The problem is that, in 1996, when the law was written, mass publication and content generation were much more intimately connected. Back then, getting anything published beyond telephone-pole flyers or Podunk Register levels meant going through one of the media companies that could afford a global communications infrastructure. What it also did was ensure that, through a battery of reporters, editors, content committees, and lawyers, nothing that couldn't be fact-checked six ways from Sunday or was too hateful made it through -- partially out of ethical concerns, but primarily because anything that turned people off to watching or advertising with them turned millions of dollars in printing presses and transmitters from revenue-generating into revenue-sucking. In addition, the sheer cost of producing the media made it certain that only the most newsworthy (read, "what will sell ads or garner viewers") stories ever reached precious newsprint or radio waves.

Now, however, there's no such linkage. I can literally write whatever I want, check it as I see fit, and push a button -- and in seconds, it is accessible to literally ANYONE with a Web connection from Afghanistan to Zimbabwe at little or no cost to either of us. And, thanks to the California Supreme Court, I'm immune from lawsuits, even if I publish something that I KNOW is defamatory -- a privilege that not even the most venerable of old-media enjoys.

Fellow California blogger Boi From Troy makes, with some validity, the point that the speed at which Internets content can be updated should play into this -- presumably under the argument that, as in Rathergate, information that is false can be (and quite often is) immediately detected and countered publicly -- thus, theoretically, lessening its impact.

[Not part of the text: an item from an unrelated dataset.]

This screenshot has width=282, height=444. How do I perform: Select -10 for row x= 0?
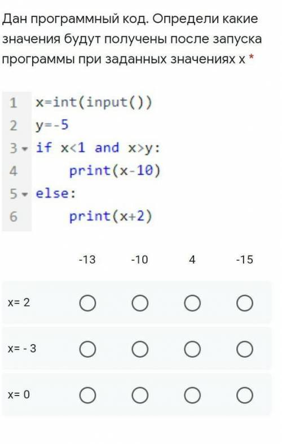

However, I would argue, in regards to individual bloggers, "So what?"

Somehow, the threat of being delinked or denounced just doesn't quite have the same force as being censured for violation of professional ethics, fired from my job, completely destroying the credibility of a news outlet, and costing a company millions of dollars in legal fees, lost advertising revenue, and bad publicity -- such as would happen (and has happened) to a journalist or media group who knowingly or even inadvertently published false information or failed to verify its sources. Plus, as people like Mike Rogers at Blogactive has shown, no matter how dubious your information or your past record with handling it, if you play a tune to which they wish to dance, people will continue to shovel you cash and advertisements.

In my opinion, this could be handled very simply by an adoption of a Federal law with three rules:

1. Providers (Internet, print, or otherwise) are not liable for what is posted by individuals who are not their employees, contractors, or vendors.

2. All libel and slander cases filed will proceed to trial and be ineligible for summary dismissal unless all sources cited by the defense as justification for making the statement in question are made public information.

3. The standard for libel and slander will include not only malicious intent to harm, but failure to verify information, either willfully or through negligence.

In short, you are perfectly able to make whatever anonymous accusations you like; however, if a libel suit is filed, you are going to trial unless you make your sources public -- and you will ultimately have to convince a jury as to why you didn't do your fact-checking or ignored the facts that came up.